Stored data:
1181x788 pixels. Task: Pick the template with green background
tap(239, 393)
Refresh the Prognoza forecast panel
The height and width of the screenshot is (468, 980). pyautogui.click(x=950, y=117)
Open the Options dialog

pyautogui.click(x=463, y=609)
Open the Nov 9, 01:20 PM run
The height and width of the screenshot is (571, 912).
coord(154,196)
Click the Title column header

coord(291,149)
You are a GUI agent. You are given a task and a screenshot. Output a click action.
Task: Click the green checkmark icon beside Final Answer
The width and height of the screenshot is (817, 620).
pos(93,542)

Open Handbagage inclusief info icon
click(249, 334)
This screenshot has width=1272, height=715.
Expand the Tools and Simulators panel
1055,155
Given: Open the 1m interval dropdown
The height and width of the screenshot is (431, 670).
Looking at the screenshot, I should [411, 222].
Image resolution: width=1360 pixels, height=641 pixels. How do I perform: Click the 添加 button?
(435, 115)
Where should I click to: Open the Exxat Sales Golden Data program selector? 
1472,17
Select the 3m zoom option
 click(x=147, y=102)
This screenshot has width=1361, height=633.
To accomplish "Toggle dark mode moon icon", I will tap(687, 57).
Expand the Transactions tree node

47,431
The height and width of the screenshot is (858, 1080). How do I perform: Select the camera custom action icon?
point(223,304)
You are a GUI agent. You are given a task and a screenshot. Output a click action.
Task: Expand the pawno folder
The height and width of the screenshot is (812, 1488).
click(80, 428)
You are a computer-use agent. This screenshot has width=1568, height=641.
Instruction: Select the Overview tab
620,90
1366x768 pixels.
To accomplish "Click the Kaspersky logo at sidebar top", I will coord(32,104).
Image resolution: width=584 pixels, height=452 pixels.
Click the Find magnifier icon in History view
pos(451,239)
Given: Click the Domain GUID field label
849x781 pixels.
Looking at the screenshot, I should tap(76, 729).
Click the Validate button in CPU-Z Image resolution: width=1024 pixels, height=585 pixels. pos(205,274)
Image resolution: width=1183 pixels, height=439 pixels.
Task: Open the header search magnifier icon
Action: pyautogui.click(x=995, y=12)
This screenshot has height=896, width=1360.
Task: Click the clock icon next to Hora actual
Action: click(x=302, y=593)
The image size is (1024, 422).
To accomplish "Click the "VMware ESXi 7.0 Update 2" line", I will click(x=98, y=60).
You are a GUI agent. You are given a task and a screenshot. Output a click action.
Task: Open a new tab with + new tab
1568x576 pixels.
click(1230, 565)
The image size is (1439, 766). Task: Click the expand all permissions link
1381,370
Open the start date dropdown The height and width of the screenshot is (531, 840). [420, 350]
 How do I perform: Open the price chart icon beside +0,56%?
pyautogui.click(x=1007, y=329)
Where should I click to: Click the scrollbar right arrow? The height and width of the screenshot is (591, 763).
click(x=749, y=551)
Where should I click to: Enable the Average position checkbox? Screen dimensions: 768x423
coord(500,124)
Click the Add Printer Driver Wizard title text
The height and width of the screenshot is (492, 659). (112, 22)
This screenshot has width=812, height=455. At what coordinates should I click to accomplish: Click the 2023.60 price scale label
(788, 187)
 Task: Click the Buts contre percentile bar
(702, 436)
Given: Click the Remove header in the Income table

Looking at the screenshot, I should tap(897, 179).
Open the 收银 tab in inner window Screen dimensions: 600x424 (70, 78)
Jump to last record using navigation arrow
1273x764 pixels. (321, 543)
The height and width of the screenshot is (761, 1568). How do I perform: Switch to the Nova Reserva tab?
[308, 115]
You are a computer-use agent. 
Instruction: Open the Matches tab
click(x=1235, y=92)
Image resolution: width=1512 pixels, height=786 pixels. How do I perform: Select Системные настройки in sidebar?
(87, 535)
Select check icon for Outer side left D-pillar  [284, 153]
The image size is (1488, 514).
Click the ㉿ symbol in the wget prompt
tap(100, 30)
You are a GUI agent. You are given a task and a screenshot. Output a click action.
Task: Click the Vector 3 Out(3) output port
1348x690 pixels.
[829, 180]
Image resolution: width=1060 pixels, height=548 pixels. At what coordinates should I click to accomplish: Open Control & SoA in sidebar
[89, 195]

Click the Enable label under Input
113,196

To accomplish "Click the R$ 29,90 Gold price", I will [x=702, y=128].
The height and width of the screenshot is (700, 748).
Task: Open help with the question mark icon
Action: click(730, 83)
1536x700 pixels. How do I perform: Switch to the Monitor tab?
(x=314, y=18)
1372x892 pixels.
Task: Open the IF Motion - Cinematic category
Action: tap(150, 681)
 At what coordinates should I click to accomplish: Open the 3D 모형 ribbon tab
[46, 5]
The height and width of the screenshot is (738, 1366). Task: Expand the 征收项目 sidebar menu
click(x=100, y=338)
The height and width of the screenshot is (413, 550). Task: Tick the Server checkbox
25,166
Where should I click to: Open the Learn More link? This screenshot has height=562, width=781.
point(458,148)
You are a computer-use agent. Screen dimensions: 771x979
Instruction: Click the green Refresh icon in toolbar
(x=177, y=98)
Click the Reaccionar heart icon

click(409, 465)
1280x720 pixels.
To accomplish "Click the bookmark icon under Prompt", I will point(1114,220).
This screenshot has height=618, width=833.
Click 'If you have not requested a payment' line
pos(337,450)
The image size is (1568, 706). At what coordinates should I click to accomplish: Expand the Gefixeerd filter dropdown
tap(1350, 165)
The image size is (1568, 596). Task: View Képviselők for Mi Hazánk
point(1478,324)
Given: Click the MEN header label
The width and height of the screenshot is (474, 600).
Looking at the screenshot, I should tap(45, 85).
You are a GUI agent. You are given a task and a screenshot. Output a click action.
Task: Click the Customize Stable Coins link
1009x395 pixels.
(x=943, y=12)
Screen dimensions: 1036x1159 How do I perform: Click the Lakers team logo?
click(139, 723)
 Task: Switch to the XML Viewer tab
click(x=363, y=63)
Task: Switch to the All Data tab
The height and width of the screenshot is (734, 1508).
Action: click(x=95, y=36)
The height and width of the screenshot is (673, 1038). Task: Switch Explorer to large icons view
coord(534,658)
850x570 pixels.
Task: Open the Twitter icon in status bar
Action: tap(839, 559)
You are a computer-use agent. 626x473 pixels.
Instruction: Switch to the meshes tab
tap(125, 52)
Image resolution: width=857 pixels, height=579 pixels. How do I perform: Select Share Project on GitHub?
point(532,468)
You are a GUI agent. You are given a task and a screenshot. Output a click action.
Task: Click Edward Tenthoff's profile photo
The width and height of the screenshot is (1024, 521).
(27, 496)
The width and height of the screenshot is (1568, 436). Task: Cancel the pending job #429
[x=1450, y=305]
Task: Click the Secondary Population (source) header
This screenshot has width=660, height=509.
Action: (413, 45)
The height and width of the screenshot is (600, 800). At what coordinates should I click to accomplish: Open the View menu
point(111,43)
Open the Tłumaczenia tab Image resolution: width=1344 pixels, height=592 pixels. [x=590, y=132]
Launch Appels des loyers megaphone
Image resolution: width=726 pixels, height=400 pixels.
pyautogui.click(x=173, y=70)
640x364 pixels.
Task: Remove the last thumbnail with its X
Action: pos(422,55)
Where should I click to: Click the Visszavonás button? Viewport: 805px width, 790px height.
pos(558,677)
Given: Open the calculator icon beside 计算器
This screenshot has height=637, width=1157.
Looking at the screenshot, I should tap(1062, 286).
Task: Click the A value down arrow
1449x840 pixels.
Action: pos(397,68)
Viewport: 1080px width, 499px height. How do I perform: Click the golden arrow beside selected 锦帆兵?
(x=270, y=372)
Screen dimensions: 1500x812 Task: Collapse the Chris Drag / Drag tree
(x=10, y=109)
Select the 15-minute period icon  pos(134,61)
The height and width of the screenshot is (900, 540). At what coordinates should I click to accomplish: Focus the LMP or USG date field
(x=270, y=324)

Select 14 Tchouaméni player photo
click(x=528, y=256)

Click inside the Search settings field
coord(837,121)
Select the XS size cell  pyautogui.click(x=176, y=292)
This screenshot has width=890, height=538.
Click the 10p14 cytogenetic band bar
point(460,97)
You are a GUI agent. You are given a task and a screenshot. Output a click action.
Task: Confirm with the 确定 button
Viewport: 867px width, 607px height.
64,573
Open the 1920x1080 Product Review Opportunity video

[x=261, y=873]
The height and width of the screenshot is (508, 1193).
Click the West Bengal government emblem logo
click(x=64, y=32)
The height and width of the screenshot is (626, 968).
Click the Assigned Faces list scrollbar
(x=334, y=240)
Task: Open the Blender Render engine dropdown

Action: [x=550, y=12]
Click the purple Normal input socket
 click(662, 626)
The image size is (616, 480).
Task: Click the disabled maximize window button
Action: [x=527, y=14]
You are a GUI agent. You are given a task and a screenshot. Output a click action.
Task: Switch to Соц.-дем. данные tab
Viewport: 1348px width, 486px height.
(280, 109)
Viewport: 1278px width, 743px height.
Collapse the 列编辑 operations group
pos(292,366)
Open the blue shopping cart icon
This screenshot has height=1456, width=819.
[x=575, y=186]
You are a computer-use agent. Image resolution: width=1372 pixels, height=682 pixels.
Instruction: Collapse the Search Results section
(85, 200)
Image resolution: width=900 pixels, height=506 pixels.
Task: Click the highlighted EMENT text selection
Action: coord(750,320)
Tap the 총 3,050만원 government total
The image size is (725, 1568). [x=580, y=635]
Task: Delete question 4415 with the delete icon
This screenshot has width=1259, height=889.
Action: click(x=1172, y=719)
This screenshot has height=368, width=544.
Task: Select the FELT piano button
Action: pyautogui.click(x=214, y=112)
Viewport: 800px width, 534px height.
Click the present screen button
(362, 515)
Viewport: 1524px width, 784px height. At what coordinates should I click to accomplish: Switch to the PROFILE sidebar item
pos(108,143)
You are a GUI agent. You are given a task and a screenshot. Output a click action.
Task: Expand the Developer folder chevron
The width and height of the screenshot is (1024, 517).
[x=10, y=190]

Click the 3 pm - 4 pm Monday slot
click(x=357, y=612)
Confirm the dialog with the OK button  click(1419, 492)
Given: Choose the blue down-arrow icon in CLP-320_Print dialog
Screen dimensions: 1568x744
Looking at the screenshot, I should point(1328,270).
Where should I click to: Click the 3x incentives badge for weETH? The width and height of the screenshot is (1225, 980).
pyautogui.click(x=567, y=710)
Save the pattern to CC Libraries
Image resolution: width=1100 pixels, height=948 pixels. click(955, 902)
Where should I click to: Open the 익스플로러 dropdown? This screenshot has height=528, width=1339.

AIM OF THE EXERCISE
Locate the word "blue" in the entries, and copy every line where it is found.

WRITTEN SOLUTION
Open the blue shopping cart icon
Given: Choose the blue down-arrow icon in CLP-320_Print dialog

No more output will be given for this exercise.